The Bedouin purchases
The first Blunt purchases came direct from the bedouin tribes. Lady Anne rigourously cross-checked oral accounts of tribal breeding to verify the credentials of their purchases. The bedouin were proud of the purity and nobility of their horses but it was a purity recorded orally using their system of strains (tail female lines) and there were no written records. Many of these early purchases had seen active duty as war-horses and carried the scars to prove it.
It is perhaps unsurprising that many of these lines direct from the bedouin were tough athletes and remained the lines of Blunt breeding renowned for outstanding movement. The horses were shipped to the Blunts' home at Crabbet Park in Sussex, England, and the Crabbet Stud was founded. Those early years saw the spectacular moving grey stallion Azrek as the most successful sire line, particularly via his son Ahmar, from the famously stylish bedouin mare Queen of Sheba.
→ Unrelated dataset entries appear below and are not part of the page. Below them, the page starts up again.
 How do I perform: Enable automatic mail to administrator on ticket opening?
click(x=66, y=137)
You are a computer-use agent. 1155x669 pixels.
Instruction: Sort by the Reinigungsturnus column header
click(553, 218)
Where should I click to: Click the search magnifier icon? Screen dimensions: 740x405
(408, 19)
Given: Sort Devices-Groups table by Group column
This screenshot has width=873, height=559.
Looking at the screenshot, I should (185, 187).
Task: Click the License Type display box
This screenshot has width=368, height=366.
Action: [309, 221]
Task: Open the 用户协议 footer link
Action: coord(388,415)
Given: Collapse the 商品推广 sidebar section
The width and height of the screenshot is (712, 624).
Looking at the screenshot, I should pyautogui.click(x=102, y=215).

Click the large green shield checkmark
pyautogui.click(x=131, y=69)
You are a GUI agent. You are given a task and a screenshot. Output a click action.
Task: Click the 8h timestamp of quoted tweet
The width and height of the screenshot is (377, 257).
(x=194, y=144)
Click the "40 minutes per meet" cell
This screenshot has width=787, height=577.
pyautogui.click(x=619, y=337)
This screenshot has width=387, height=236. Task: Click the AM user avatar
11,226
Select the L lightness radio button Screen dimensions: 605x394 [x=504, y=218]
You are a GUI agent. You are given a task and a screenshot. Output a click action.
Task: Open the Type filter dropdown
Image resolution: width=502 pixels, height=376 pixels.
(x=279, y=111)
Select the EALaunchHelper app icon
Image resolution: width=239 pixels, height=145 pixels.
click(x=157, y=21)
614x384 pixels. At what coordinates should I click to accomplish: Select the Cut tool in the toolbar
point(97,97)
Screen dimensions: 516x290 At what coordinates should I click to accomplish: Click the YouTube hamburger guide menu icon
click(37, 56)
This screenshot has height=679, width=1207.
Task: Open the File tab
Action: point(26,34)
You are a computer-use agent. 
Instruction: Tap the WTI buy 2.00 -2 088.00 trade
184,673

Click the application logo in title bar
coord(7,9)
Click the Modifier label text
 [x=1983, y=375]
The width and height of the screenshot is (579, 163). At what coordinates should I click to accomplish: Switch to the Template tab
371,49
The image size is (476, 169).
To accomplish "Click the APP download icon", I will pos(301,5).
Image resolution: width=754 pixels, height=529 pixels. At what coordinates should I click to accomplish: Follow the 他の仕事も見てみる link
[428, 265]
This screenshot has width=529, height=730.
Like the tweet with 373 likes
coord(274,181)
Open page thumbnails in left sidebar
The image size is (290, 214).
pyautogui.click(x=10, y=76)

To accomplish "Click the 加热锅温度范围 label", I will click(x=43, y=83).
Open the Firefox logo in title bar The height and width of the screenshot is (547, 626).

The Old Egyptian additons to Crabbet quickly overwhelmed the original bedouin sire lines. Mesaoud, Feysul and the Ibn Mahruss son Rijm took over completely on the male line with the bedouin stallions maintaining inheritance through the middle of Crabbet pedigrees. Mesaoud was used to such an extent that modern Arabians of all Crabbet descent still average close to 25% of his breeding despite a gap of some fifteen generations or more. It was the bedouin mare lines that proved the most prolific and influential for the most part, however, with Rodania and Dajania coming to dominate.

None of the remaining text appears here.